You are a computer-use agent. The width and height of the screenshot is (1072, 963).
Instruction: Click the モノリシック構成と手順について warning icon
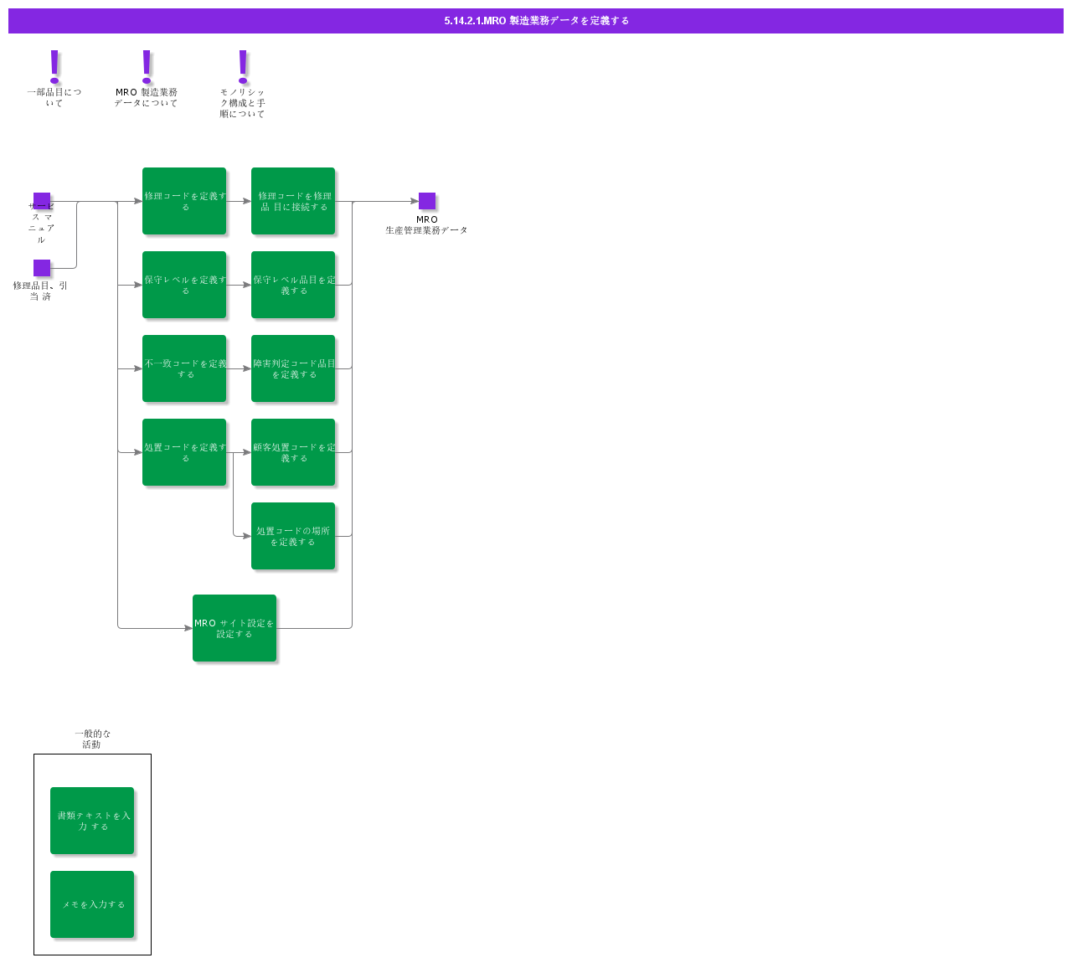pyautogui.click(x=242, y=63)
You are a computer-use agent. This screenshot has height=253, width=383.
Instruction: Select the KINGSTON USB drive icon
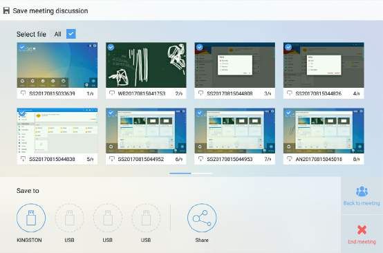[31, 218]
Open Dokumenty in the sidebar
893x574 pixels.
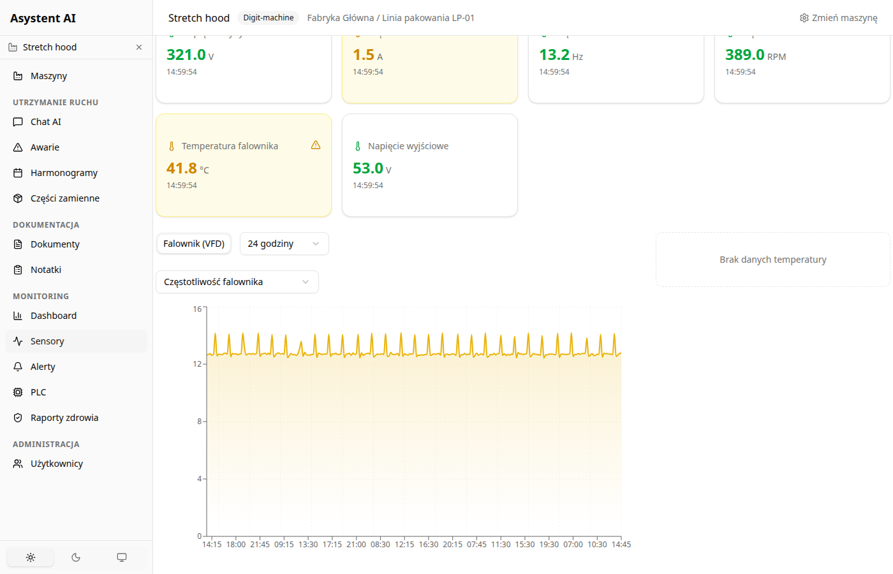tap(55, 244)
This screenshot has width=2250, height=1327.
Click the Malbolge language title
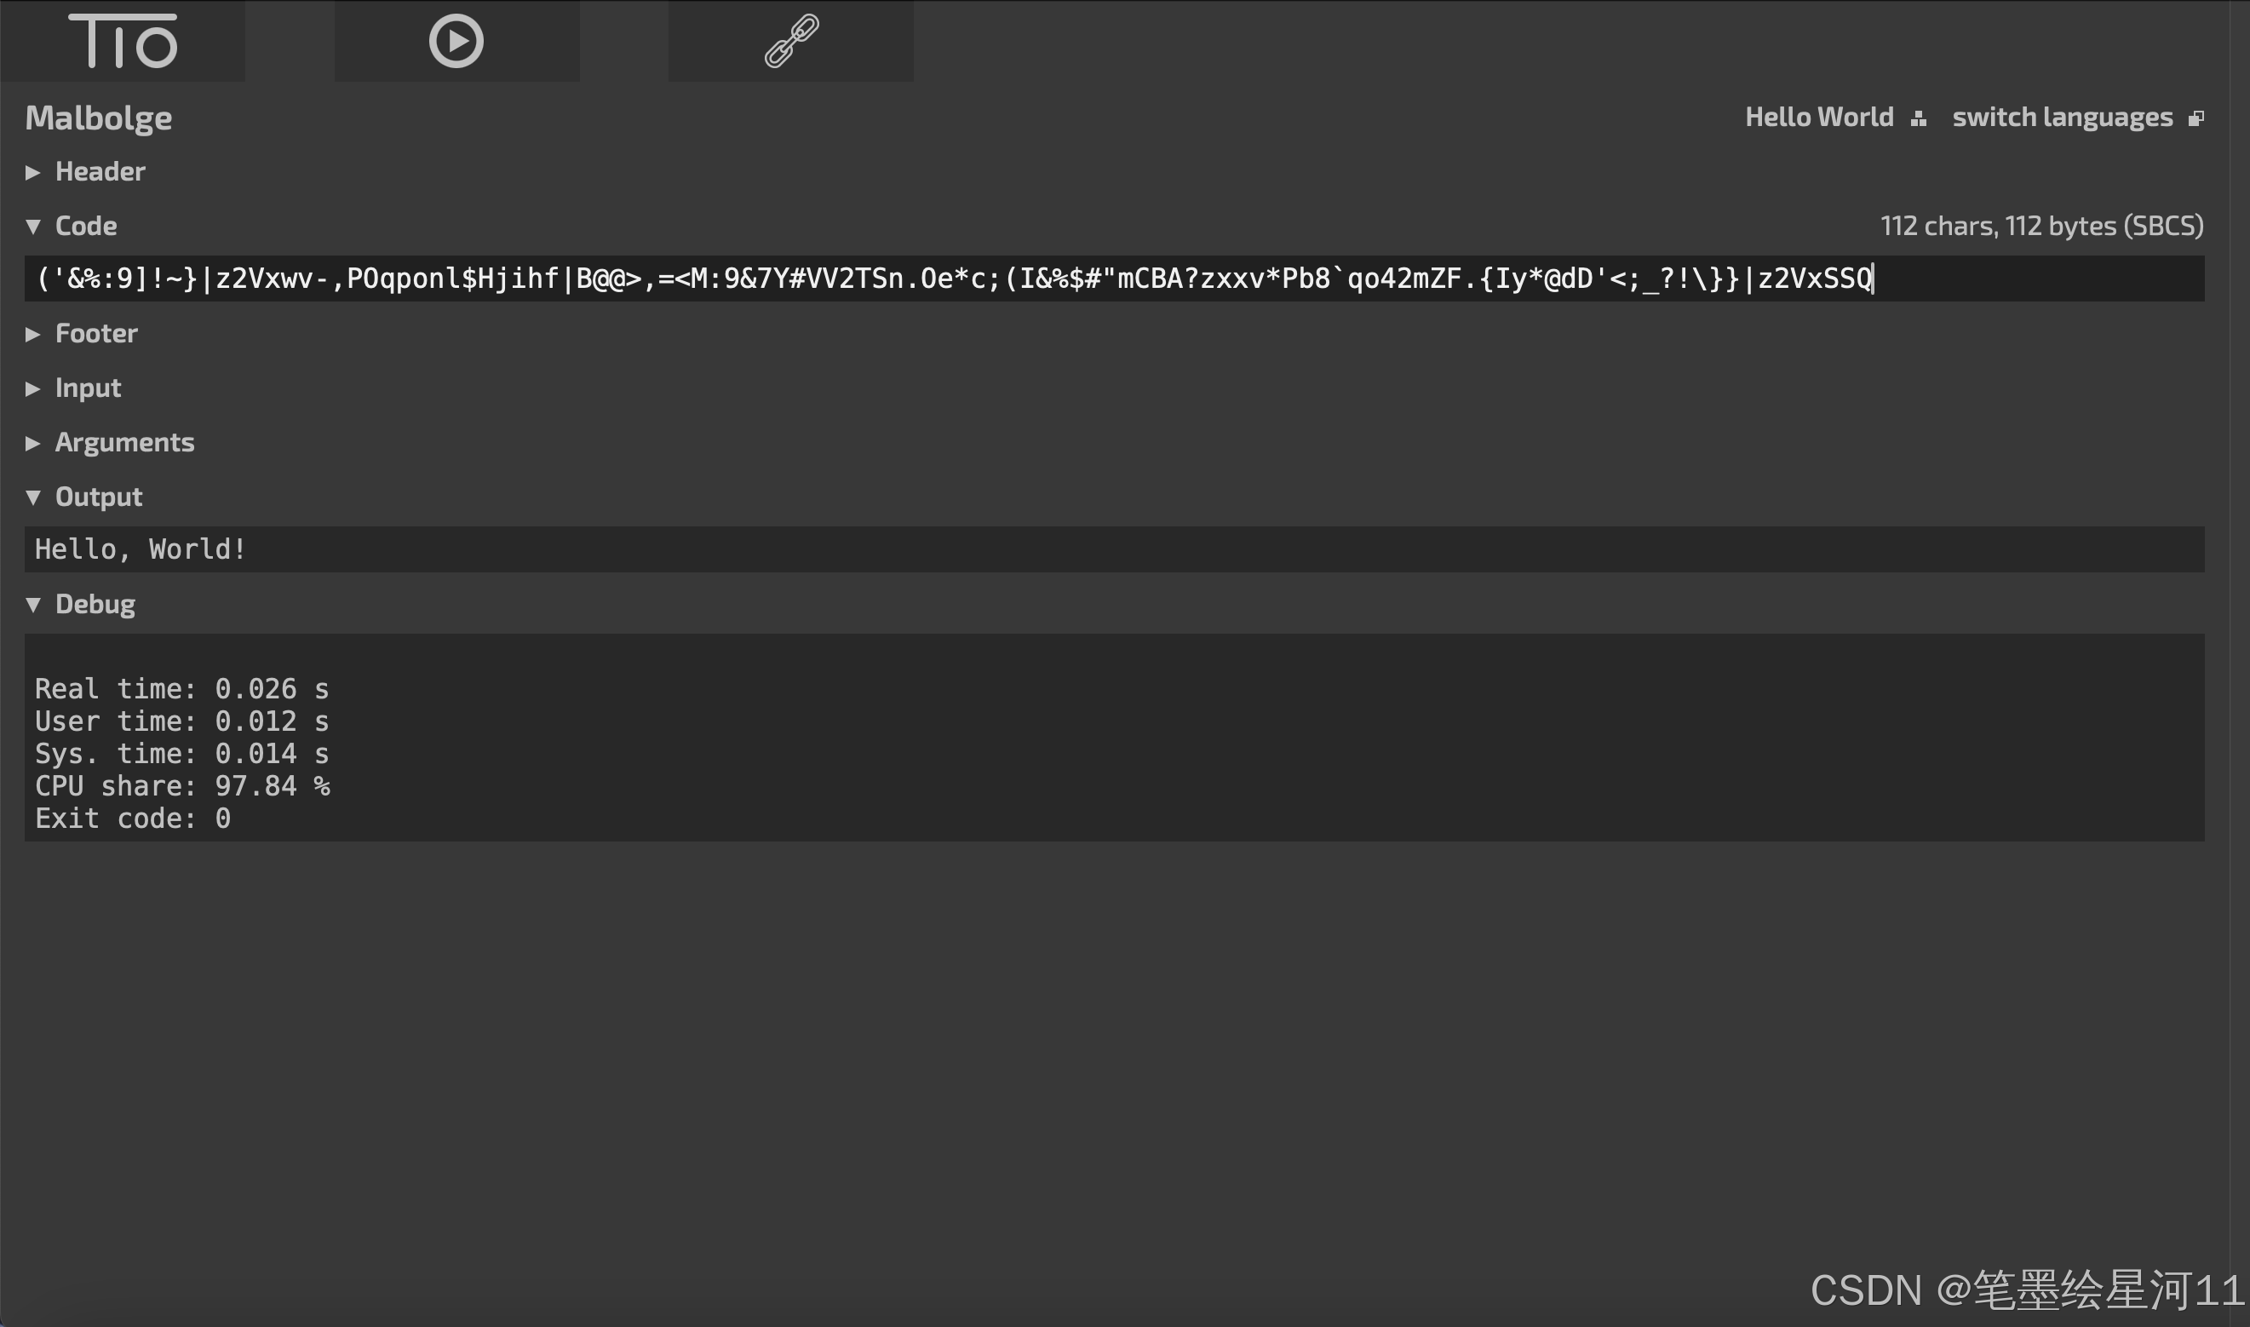pyautogui.click(x=98, y=118)
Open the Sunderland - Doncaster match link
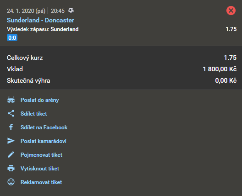 pos(40,20)
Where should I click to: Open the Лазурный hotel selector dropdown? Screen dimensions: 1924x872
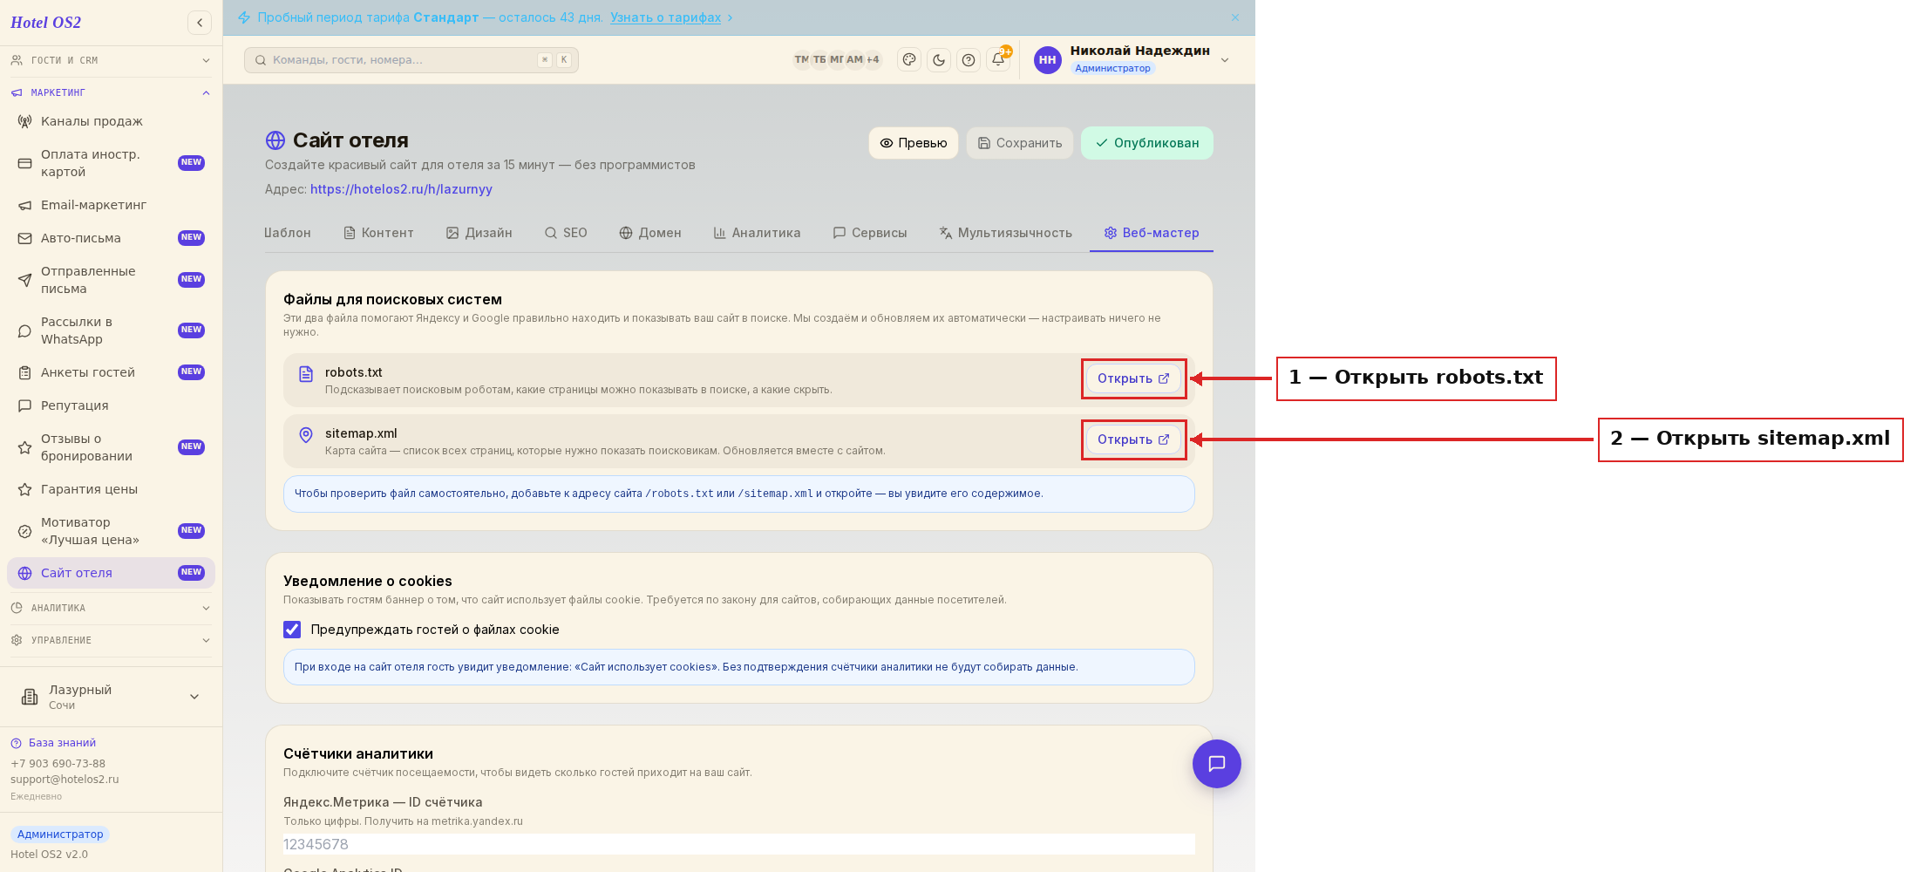(111, 696)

········

_Do this_
Copy every line of the records above verbatim, but leave out the pictures.

_Finished task_
You are a computer-use agent. The width and height of the screenshot is (1072, 963).
Instruction: Click the モノリシック構成と手順について warning icon
pyautogui.click(x=242, y=63)
You are a computer-use agent. This screenshot has height=253, width=383.
Instruction: Select the KINGSTON USB drive icon
[31, 218]
Open Dokumenty in the sidebar
893x574 pixels.
tap(55, 244)
This screenshot has width=2250, height=1327.
Click the Malbolge language title
pyautogui.click(x=98, y=118)
Open the Sunderland - Doncaster match link
 pos(40,20)
Where should I click to: Open the Лазурный hotel selector dropdown? Screen dimensions: 1924x872
(111, 696)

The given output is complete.